Sejak saat itu, kecemasan keluarga semakin memuncak, terlebih ketika pada pukul 11.00 WIB ponselnya sudah tak lagi dapat dihubungi, menandai awal hilangnya jejak ibu dan anak tersebut.
Tak lama kemudian, suami korban mencoba menghubungi ibu kos tempat anaknya tinggal di Bukittinggi. Dari ibu kos itu, ia mendapat kabar mengejutkan bahwa rumah dalam keadaan terkunci dan listrik padam. Ibu kos juga menyatakan bahwa pada pagi hari, Resmaini dan anaknya sempat pamit untuk pulang kampung.
Dari informasi itu, keluarga mulai menduga bahwa Resmaini dan anaknya kemungkinan terseret arus galodo saat melintasi kawasan Jembatan Kembar di Padang Panjang, salah satu titik yang pada hari tersebut dilaporkan mengalami dampak terparah dari banjir bandang.
Menyadari situasi yang semakin genting dan tidak adanya kabar dari keduanya, suami korban akhirnya memutuskan untuk segera pulang demi mencari jejak istri dan anaknya.
Pada saat itu Nofri, yang menjadi satu-satunya anggota keluarga yang menetap di rumah karena sang ayah sedang bekerja di Bogor, telah melaporkan kehilangan ibu dan adiknya kepada wali korong serta wali nagari. Namun hingga saat ini, pencarian belum menunjukkan perkembangan.
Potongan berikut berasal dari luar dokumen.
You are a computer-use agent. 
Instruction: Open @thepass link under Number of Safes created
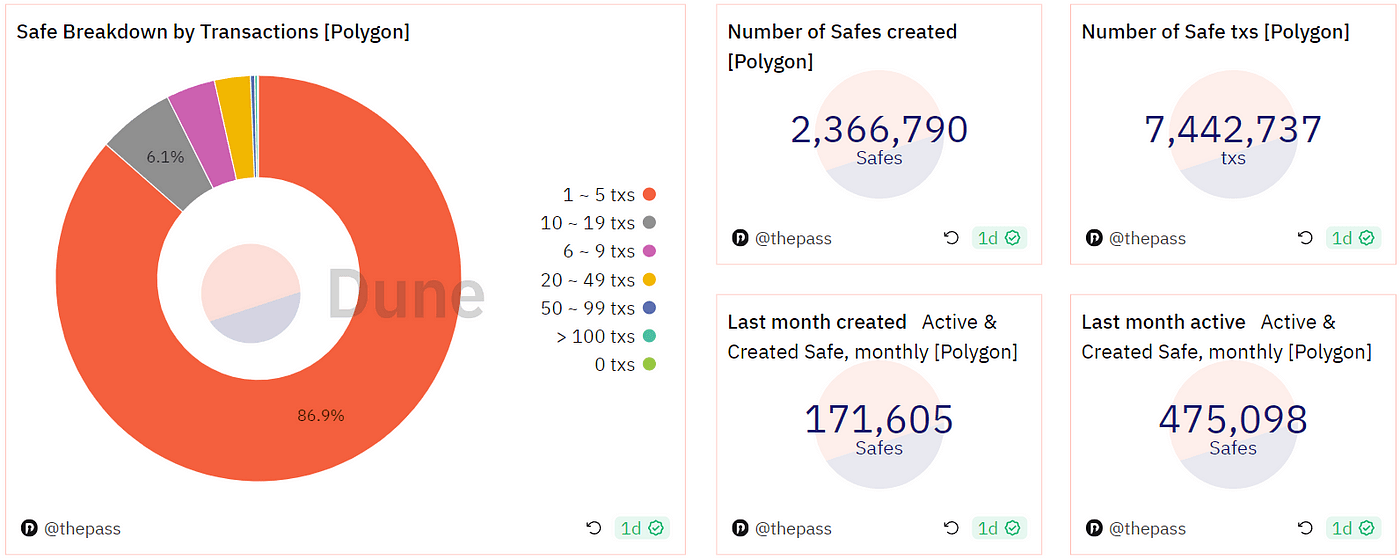point(793,238)
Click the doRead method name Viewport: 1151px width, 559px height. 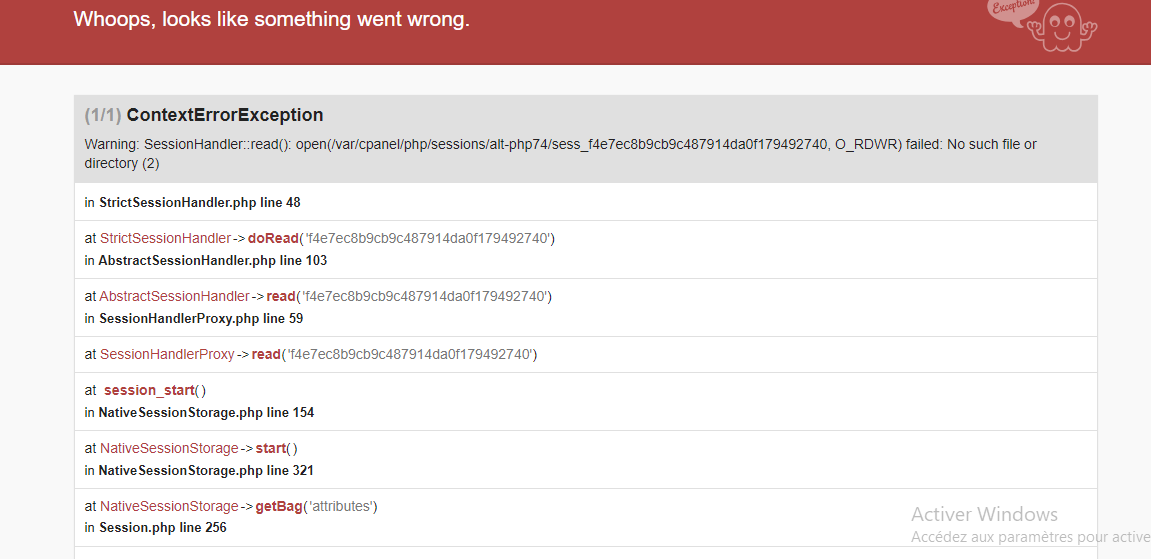[x=274, y=238]
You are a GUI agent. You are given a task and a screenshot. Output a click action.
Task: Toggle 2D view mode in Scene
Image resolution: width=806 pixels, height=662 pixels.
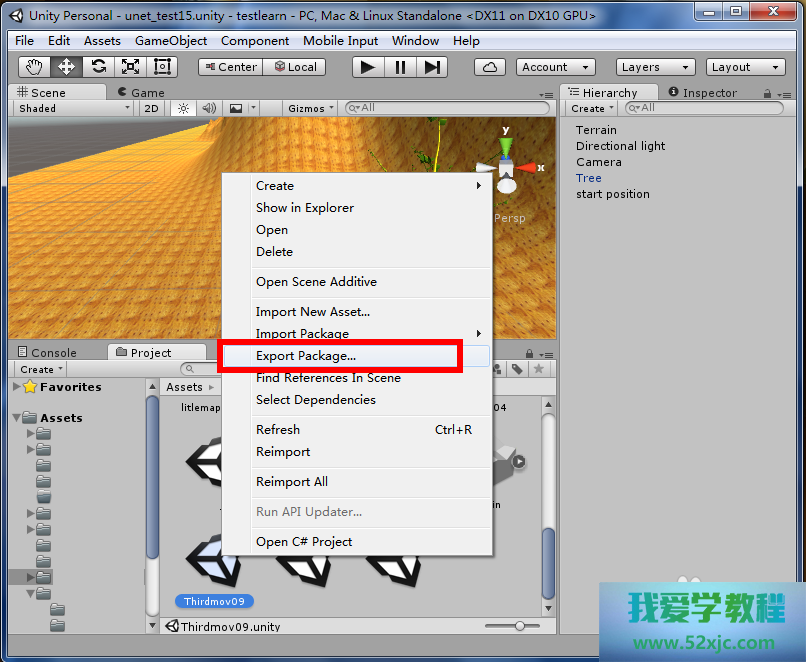click(x=151, y=108)
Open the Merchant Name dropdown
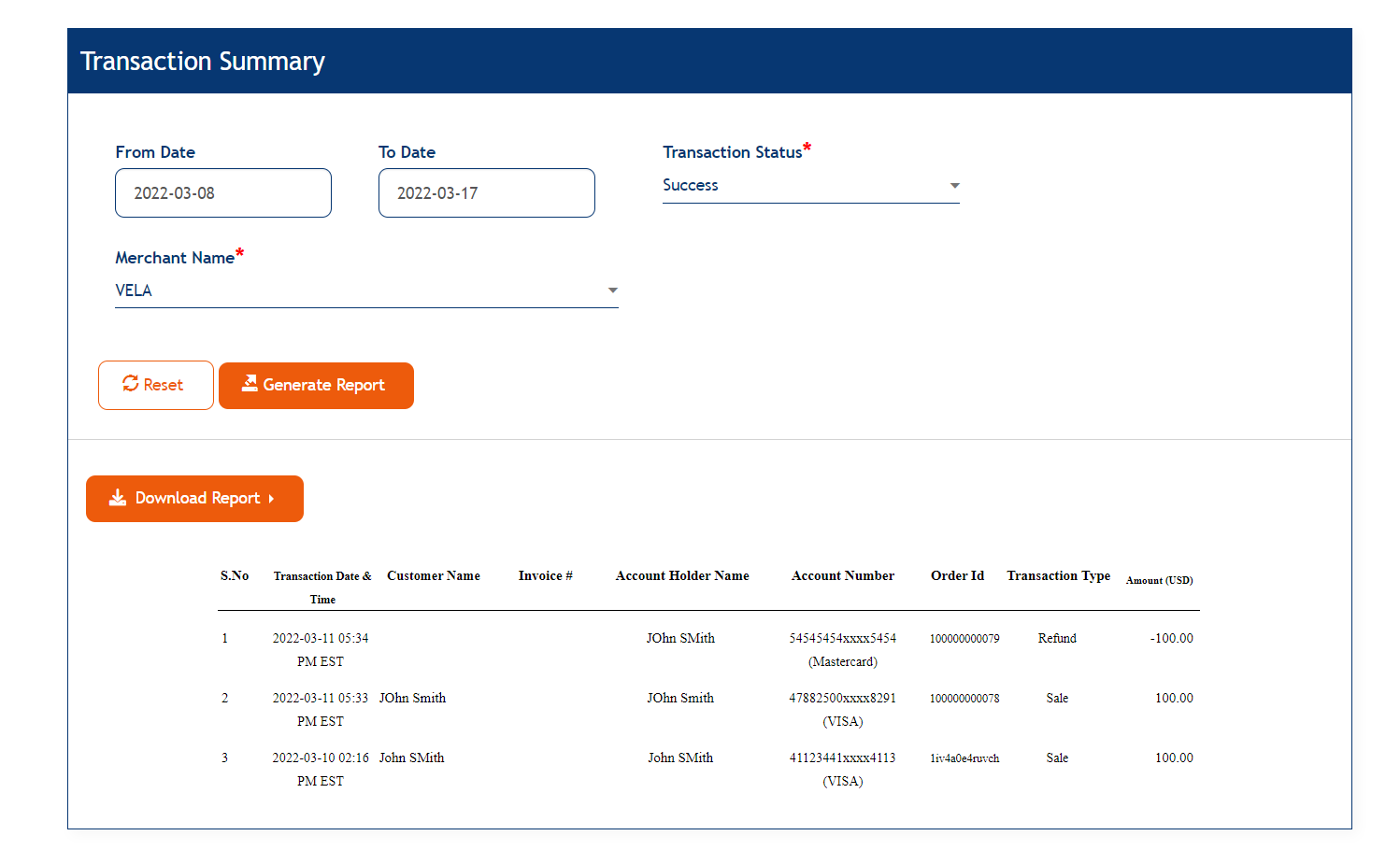The image size is (1400, 864). click(x=613, y=290)
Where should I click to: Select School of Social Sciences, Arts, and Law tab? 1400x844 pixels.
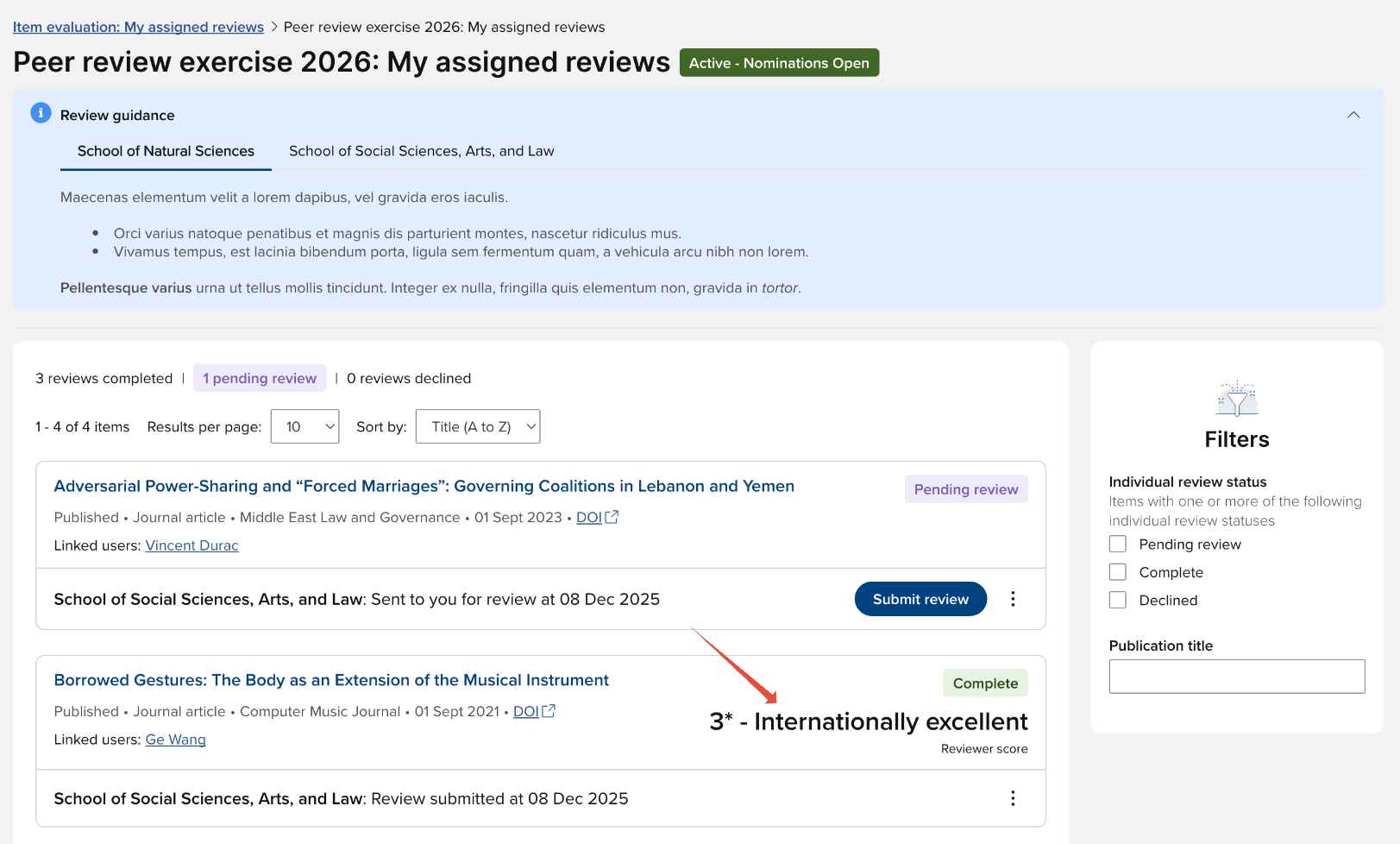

Upaya identifikasi melalui pencocokan DNA terhadap sejumlah jenazah korban banjir yang dibawa ke RS Bhayangkara juga telah dilakukan dua kali, namun tidak satu pun yang menunjukkan kecocokan dengan identitas keluarganya.
“Kami sangat berharap istri dan anak saya yang hilang sejak 27 November sampai hari ini, 11 Desember, masih dapat ditemukan dalam keadaan selamat,” ujar Syafril dengan suara bergetar, tak mampu menyembunyikan kesedihan yang terus menghimpitnya.
Sementara itu, kondisi Nofri disebut masih mengalami trauma berat. Selain rumahnya rusak dihantam banjir, ia juga harus menghadapi kenyataan pahit kehilangan ibu dan adiknya yang hingga kini belum ditemukan.
Pihak keluarga berharap pemerintah dapat memberikan perhatian lebih, terutama dalam mempercepat proses pencarian dan memastikan informasi resmi terkait keberadaan para korban hilang.
Musibah yang melanda Sumbar bukan hanya merenggut harta benda, tetapi juga robekan luka yang tak mudah disembuhkan bagi keluarga yang masih menunggu kepastian orang-orang tercinta.